Fibroblast migration is mediated by CD44-dependent TGFβ activation

CD44 contributes to inflammation and fibrosis in response to injury. As fibroblast recruitment is critical to wound healing, we compared cytoskeletal architecture and migration of wildtype (CD44WT) and CD44-deficient (CD44KO) fibroblasts. CD44KO fibroblasts exhibited fewer stress fibers and focal adhesion complexes, and their migration was characterized by increased velocity but loss of directionality, compared with CD44WT fibroblasts.

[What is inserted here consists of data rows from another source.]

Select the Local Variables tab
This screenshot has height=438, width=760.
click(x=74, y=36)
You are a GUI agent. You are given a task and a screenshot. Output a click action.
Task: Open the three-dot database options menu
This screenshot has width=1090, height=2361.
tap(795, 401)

Mechanistically, we demonstrate that CD44WT cells generated more active TGF beta than CD44KO cells and that CD44 promotes the activation of TGF beta via an MMP-dependent mechanism. Reconstitution of CD44 expression completely rescued the phenotype of CD44KO cells whereas exposure of CD44KO cells to exogenous active TGF beta rescued the defect in stress fibers and migrational velocity, but was not sufficient to restore directionality of migration. These results resolve the TGF beta-mediated and TGF beta-independent effects of CD44 on fibroblast migration and suggest that CD44 may be critical for the recruitment of fibroblasts to sites of injury and the function of fibroblasts in tissue remodeling and fibrosis.